[GIVEN DATA start]

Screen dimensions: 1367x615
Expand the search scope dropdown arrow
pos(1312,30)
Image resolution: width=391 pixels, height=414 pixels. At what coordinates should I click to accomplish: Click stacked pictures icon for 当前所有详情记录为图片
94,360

[GIVEN DATA end]

= GOAL =
Reproduce these rows with every occurrence of "pixels" changed to "px" and everything else left unchanged.

= EXERCISE SOLUTION =
Screen dimensions: 1367x615
Expand the search scope dropdown arrow
pos(1312,30)
Image resolution: width=391 px, height=414 px. At what coordinates should I click to accomplish: Click stacked pictures icon for 当前所有详情记录为图片
94,360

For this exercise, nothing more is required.